▶ _RECORDS SHOWN_:
----------

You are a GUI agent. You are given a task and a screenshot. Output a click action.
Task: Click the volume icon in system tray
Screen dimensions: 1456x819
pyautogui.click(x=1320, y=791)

----------

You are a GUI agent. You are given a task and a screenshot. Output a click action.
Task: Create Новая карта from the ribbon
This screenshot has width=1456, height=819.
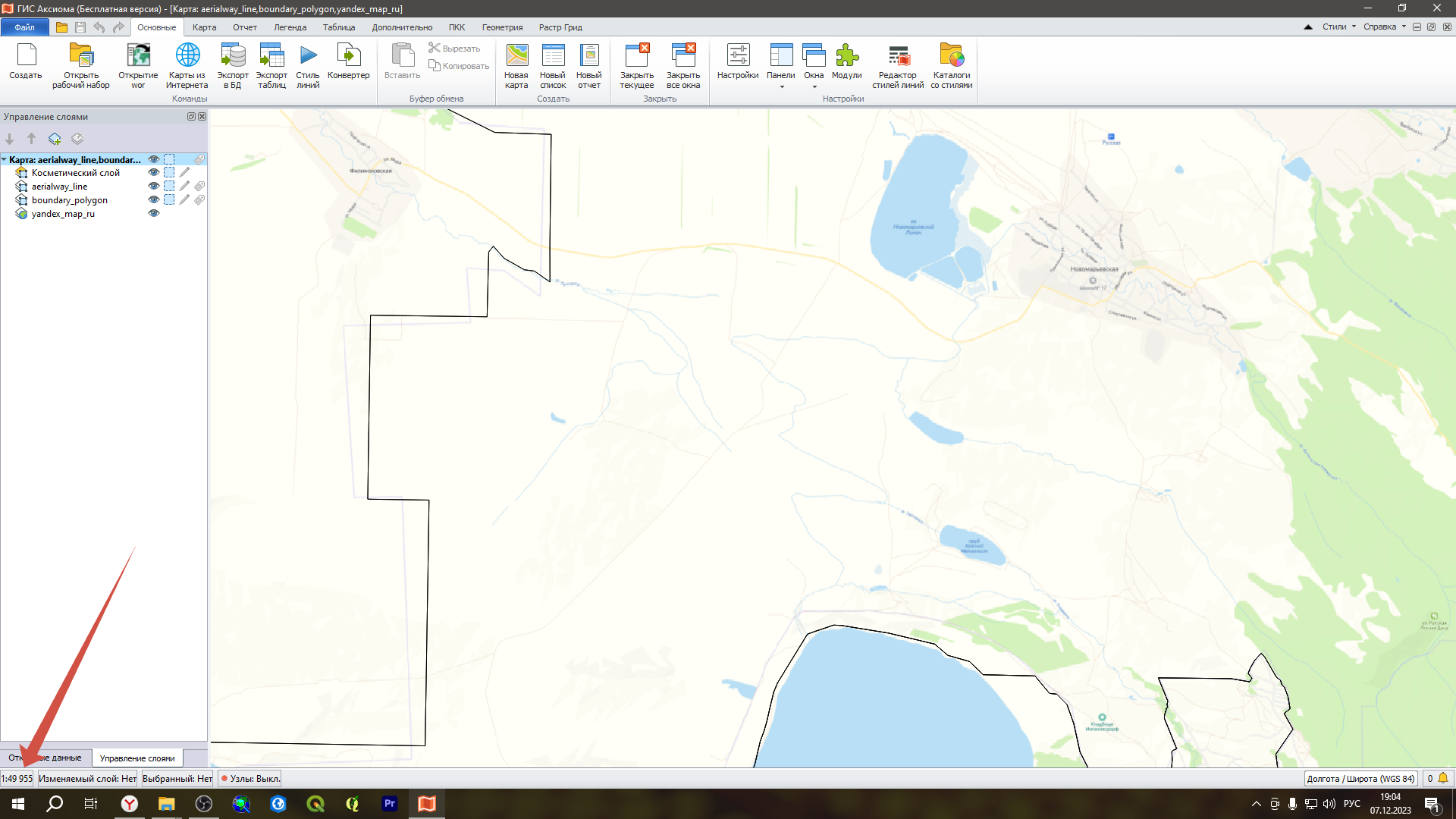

----------

▶ _BRIEF_:
From the records above, print exactly the lines that run from the line with "Task: Create Новая карта from the ribbon" to the line with "This screenshot has width=1456, height=819.", inclusive.

▶ _WRITTEN ANSWER_:
Task: Create Новая карта from the ribbon
This screenshot has width=1456, height=819.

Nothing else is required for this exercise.